**Required action**
Search the entries below for "will" and copy each matching line.
Information shown section start
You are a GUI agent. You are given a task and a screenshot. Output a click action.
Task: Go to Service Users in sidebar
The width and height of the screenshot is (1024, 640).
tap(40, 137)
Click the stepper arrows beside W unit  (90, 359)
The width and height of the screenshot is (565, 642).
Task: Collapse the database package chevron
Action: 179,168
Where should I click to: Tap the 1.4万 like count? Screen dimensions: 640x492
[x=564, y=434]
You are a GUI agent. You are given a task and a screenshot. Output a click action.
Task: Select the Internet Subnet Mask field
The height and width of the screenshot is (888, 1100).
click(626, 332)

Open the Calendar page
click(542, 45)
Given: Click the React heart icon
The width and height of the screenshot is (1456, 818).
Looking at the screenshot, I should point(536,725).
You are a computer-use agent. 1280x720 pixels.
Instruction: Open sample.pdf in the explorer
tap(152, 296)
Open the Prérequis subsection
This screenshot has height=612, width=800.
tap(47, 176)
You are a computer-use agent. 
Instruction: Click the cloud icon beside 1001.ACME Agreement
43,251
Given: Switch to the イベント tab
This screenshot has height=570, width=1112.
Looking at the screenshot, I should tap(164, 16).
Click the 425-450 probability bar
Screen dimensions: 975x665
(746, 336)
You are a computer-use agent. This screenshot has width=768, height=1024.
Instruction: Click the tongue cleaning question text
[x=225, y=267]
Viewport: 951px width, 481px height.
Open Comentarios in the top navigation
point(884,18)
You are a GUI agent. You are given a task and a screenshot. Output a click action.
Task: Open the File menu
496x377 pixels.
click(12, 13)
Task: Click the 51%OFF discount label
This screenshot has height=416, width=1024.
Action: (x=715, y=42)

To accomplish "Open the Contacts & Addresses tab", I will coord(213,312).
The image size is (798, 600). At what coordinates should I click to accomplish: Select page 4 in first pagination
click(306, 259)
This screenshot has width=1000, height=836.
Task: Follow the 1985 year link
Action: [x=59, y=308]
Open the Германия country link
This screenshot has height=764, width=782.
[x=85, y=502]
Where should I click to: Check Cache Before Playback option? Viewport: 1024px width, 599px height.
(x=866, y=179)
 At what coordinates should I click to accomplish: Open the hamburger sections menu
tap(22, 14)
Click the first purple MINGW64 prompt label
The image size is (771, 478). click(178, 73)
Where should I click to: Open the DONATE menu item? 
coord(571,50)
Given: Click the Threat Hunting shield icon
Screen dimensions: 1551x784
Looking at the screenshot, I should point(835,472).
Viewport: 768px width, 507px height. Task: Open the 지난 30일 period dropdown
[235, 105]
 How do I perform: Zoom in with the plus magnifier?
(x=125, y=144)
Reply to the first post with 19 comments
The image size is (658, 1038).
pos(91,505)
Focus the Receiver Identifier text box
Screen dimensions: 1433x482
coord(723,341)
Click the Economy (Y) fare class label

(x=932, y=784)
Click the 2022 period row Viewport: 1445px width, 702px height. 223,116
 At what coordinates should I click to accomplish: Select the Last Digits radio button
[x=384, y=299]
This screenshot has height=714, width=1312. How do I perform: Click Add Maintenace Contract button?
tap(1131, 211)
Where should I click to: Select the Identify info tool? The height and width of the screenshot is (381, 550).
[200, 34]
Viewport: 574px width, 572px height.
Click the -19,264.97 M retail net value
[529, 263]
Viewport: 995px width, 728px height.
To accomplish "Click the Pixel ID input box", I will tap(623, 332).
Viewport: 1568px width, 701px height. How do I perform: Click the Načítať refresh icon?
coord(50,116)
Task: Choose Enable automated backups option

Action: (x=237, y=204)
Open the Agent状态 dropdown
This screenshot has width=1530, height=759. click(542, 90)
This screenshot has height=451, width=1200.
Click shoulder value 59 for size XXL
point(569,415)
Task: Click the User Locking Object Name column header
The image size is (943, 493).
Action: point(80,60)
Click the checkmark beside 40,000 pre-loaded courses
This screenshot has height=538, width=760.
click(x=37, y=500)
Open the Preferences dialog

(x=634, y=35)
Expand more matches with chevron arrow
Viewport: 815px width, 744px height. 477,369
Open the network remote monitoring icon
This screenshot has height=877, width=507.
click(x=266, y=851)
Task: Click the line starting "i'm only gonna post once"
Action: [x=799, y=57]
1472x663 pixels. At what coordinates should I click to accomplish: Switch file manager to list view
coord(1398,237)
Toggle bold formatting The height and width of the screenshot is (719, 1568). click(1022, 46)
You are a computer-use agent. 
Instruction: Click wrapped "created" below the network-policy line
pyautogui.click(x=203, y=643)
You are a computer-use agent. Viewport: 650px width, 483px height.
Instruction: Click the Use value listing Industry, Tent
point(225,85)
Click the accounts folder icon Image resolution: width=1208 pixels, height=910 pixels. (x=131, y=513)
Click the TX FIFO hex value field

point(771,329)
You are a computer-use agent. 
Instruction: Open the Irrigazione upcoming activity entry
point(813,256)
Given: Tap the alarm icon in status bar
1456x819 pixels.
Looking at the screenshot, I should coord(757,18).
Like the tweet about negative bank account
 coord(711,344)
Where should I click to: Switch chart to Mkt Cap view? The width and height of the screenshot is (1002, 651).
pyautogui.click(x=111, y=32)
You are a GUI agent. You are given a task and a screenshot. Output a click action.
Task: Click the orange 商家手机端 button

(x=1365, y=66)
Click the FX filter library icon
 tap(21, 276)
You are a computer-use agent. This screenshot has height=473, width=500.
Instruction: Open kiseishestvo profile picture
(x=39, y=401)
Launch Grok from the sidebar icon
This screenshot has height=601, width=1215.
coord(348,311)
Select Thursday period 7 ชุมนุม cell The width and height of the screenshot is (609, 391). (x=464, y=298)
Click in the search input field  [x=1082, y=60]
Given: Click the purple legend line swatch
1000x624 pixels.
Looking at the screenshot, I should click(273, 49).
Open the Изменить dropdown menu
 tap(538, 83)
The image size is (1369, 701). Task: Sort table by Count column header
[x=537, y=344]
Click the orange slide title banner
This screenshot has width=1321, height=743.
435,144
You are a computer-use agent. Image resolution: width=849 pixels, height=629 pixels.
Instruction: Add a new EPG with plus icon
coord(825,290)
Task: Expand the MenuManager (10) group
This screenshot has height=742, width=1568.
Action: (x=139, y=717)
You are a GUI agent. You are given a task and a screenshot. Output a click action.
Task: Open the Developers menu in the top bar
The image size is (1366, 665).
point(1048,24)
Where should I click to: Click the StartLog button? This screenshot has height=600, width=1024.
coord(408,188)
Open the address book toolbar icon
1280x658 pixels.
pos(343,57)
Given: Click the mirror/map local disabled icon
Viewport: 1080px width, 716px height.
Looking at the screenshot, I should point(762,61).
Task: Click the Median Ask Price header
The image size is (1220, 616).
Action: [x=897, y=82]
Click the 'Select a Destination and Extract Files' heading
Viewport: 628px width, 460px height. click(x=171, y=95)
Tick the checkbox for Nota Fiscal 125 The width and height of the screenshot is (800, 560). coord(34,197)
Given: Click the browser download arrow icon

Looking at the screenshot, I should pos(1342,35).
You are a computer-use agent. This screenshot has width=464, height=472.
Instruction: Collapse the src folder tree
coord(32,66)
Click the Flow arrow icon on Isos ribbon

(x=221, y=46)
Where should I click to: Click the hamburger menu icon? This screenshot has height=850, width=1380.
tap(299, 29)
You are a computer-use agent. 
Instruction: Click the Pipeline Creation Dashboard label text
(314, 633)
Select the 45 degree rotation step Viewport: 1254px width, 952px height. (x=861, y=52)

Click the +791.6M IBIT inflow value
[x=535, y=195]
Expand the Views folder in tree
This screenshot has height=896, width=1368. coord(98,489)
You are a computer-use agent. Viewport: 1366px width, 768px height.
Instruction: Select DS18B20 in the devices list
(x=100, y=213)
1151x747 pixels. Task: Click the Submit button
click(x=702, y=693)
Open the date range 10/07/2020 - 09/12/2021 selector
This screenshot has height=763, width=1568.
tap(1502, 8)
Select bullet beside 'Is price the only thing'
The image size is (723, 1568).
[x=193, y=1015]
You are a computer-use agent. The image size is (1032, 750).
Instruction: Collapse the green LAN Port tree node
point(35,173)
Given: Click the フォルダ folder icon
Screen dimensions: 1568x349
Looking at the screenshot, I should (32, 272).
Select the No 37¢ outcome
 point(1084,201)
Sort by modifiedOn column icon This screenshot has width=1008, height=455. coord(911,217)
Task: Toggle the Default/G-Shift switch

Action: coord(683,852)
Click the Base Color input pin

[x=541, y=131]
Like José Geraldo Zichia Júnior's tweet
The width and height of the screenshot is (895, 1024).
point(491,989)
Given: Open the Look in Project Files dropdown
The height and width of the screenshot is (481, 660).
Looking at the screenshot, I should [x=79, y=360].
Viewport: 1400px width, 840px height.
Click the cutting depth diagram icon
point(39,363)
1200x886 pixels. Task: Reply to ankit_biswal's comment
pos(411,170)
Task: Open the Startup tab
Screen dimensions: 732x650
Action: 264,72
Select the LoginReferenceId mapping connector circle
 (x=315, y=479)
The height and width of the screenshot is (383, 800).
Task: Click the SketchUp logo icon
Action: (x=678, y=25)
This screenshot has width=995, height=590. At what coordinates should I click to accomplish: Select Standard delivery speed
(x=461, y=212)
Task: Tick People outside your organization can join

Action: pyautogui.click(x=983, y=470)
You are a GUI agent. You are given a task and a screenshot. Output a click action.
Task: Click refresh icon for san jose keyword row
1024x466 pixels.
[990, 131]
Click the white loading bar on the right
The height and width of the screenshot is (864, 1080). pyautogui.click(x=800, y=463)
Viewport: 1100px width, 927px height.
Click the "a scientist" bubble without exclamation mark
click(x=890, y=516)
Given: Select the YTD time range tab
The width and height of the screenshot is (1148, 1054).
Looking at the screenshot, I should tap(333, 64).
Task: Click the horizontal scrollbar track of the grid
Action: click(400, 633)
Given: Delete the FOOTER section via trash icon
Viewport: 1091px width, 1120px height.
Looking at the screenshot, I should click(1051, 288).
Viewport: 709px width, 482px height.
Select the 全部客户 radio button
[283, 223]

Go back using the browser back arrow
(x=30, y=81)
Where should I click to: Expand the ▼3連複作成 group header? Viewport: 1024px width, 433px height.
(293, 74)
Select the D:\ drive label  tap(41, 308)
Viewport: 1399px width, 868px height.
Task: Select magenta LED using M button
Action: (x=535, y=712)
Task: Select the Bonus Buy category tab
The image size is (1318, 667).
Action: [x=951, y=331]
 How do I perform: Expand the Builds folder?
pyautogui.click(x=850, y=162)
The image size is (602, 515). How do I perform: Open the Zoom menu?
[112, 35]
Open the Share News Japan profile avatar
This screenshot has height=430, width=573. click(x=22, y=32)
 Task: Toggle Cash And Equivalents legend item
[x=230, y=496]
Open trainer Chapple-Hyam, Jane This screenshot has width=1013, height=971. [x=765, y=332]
Information shown section end
**Response**
To accomplish "Open the Contacts & Addresses tab", I will coord(213,312).
To accomplish "Click the Pixel ID input box", I will tap(623, 332).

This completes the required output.